• [ASSIGNED TASK]: What you return must match the listing exactly, with every image removed.
*** Opening GIVEN RECORDS ***
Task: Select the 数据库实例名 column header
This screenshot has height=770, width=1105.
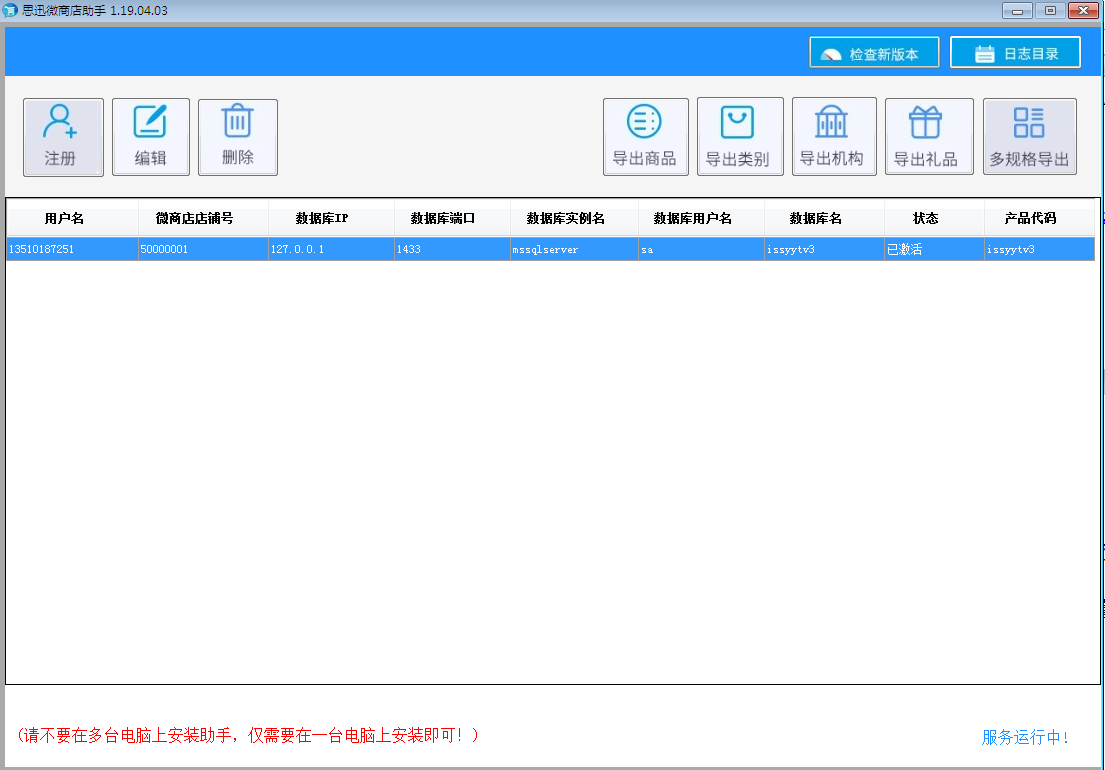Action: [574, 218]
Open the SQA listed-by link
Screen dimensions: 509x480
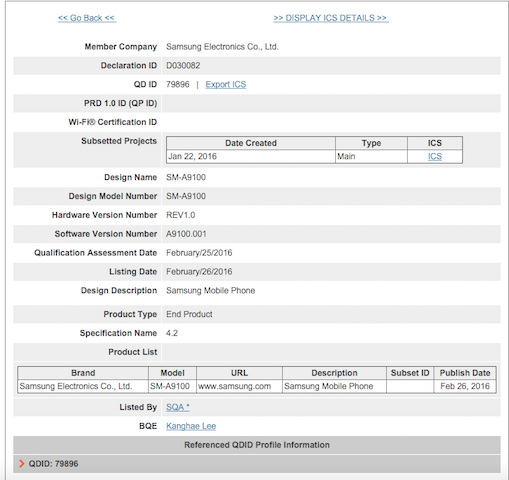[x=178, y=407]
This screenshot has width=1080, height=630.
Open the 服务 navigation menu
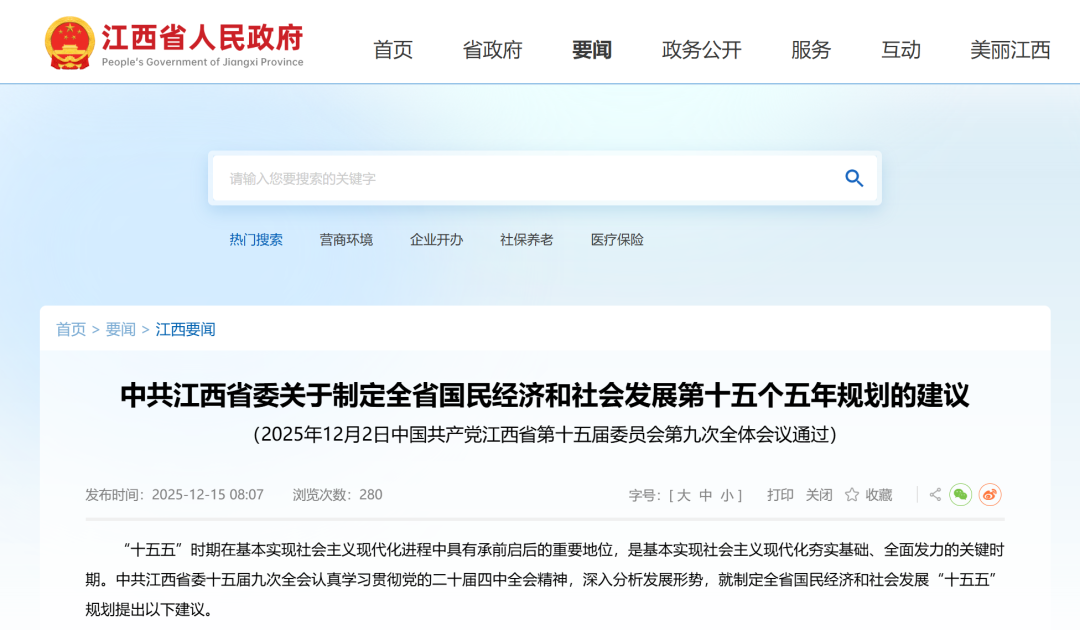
*** Closing GIVEN RECORDS ***
• [EXERCISE ANSWER]:
Task: Select the 数据库实例名 column header
This screenshot has height=770, width=1105.
Action: [574, 218]
Open the SQA listed-by link
Screen dimensions: 509x480
[x=178, y=407]
This screenshot has width=1080, height=630.
Open the 服务 navigation menu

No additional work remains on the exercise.